I have been out of the office and half-following this thread on my phone. If it
were I, I think I would do the most straightforward thing:
LOOP EQU *
CLI MASK.FIELD1,'*'
JE Wild1
CLC MASK.FIELD1,TABLE.FIELD1
JNE LOOPX
Wild1 EQU *
CLI MASK.FIELD2,'*'
Etc.
J Found
LOOPX EQU *
* Bump to next table entry
J LOOP
Do the field most likely to be unequal first, then the second most likely, and
so forth.
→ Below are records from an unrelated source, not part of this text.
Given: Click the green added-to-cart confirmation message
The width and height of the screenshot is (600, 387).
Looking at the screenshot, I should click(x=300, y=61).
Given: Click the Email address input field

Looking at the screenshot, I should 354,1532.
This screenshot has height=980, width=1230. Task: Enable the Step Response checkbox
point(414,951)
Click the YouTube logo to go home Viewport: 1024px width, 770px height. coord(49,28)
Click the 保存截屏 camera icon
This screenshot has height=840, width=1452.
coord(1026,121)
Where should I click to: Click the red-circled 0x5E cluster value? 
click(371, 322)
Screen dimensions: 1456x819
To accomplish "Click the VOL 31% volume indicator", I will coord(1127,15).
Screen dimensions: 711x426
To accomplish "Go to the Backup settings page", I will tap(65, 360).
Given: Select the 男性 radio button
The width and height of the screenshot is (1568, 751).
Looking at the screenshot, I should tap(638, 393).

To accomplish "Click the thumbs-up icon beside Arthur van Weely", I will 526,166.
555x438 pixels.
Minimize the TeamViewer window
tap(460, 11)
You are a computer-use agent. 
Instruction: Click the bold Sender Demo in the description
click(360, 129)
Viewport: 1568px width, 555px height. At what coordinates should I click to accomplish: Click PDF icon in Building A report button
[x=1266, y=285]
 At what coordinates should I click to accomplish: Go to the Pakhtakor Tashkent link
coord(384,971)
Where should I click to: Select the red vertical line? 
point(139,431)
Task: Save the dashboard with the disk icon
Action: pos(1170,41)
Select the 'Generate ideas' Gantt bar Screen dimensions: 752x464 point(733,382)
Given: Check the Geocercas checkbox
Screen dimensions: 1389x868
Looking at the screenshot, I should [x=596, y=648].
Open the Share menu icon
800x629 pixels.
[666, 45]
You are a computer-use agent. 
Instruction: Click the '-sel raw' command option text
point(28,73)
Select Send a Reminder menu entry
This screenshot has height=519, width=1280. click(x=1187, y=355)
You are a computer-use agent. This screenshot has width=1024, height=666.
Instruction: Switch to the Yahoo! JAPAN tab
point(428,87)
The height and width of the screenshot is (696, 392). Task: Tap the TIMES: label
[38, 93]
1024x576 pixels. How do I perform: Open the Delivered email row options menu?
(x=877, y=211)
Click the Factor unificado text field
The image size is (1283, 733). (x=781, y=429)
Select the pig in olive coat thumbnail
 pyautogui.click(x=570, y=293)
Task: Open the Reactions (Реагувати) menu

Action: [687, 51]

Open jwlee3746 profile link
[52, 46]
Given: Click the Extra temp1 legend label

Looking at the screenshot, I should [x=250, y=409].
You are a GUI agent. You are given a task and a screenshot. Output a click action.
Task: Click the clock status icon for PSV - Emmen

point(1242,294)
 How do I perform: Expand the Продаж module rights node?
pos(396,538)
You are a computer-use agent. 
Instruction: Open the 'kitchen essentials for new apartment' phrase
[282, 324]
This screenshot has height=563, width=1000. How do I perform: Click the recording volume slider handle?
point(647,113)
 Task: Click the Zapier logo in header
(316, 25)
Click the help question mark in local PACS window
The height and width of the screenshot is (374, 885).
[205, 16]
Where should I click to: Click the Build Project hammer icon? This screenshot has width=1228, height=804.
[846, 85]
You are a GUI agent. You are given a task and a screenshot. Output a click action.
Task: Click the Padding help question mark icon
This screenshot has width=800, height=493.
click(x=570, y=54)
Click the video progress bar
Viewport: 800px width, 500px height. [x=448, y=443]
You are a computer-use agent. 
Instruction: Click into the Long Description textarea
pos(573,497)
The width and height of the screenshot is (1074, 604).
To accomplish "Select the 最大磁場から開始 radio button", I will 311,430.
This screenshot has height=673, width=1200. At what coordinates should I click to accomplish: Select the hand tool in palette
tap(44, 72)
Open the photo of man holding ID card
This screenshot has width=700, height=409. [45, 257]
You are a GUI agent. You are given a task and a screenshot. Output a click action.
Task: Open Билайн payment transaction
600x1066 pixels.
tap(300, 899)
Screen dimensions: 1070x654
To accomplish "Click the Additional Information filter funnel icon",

If the first field is unequal 90% of the time then you have a pretty
tight loop: CLI/JE/CLC/JNE/Bump.
And if I had a performance problem, only then would I attempt to address it.
Charles
-----Original Message-----
From: IBM Mainframe Assembler List [mailto:[email protected]] On
Behalf Of Tony Harminc
Sent: Tuesday, June 20, 2017 11:10 AM
To: [email protected]
Subject: Re: Table Searchig with a Mask
On 20 June 2017 at 12:13, Gary Weinhold <[email protected]> wrote:
>
> But since the "*"s to indicate a wild card are at fixed locations in
> the table, a CLI should be better performance than TR or TRT.
And depending on the numbers of Structure and Array entries, and the number of
*'d elements, it may well make sense to perform the single-instruction compare
(CLC?) first, and look at the *s only if that compare fails. It's pretty much
impossible to choose the right algorithm in the absence of the numbers of these
various items.
Tony H.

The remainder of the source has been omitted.